--- TASK BRIEF ---
Give the lines from the one containing "Open the Предоставить" up to and including the one containing "will tap(511, 97)." as a numbered list, leaving out any blank lines.

(Collected data)

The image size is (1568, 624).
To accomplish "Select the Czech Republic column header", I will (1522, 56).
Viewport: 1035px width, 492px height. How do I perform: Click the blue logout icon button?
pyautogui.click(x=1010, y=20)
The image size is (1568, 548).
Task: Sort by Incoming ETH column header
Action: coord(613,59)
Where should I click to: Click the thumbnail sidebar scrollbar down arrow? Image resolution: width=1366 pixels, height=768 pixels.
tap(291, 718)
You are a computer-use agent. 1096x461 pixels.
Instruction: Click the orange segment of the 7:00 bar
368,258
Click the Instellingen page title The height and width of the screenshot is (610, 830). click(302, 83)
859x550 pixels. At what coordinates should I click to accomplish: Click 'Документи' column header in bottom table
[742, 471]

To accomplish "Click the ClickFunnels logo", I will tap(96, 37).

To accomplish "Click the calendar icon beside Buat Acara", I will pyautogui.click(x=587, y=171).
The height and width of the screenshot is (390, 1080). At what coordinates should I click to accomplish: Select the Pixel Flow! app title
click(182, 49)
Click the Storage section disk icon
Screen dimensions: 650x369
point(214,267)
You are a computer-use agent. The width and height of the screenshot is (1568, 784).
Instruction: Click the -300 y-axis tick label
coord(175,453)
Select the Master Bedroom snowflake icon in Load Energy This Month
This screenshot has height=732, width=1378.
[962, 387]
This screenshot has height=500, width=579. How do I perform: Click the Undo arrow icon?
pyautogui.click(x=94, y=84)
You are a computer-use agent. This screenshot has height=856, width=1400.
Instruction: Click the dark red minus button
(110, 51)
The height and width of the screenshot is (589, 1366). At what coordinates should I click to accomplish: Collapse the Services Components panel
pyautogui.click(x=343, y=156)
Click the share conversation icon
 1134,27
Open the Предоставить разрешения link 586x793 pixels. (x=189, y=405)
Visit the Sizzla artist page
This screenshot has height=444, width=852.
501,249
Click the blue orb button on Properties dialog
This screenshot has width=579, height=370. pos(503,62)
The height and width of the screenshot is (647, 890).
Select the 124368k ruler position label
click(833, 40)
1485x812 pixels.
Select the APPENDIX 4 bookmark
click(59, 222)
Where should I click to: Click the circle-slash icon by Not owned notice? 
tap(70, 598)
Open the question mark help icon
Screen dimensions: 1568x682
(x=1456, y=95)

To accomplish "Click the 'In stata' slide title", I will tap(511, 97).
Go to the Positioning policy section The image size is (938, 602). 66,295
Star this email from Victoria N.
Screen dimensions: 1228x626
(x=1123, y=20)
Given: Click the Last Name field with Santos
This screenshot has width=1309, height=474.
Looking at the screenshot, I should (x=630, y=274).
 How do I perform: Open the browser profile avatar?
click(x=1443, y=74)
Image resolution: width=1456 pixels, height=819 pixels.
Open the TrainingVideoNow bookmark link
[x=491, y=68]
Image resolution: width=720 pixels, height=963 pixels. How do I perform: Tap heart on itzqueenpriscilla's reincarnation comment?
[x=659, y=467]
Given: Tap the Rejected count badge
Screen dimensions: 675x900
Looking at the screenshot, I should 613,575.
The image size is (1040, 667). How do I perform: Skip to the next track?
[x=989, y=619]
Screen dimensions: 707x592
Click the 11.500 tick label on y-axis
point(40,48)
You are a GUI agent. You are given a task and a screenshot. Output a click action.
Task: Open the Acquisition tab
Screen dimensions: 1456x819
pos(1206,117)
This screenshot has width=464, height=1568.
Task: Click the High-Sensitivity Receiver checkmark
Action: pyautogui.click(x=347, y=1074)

--- PROBLEM SOLUTION ---
1. Open the Предоставить разрешения link 586x793 pixels. (x=189, y=405)
2. Visit the Sizzla artist page
3. This screenshot has height=444, width=852.
4. 501,249
5. Click the blue orb button on Properties dialog
6. This screenshot has width=579, height=370. pos(503,62)
7. The height and width of the screenshot is (647, 890).
8. Select the 124368k ruler position label
9. click(833, 40)
10. 1485x812 pixels.
11. Select the APPENDIX 4 bookmark
12. click(59, 222)
13. Where should I click to: Click the circle-slash icon by Not owned notice? 
14. tap(70, 598)
15. Open the question mark help icon
16. Screen dimensions: 1568x682
17. (x=1456, y=95)
18. To accomplish "Click the 'In stata' slide title", I will tap(511, 97).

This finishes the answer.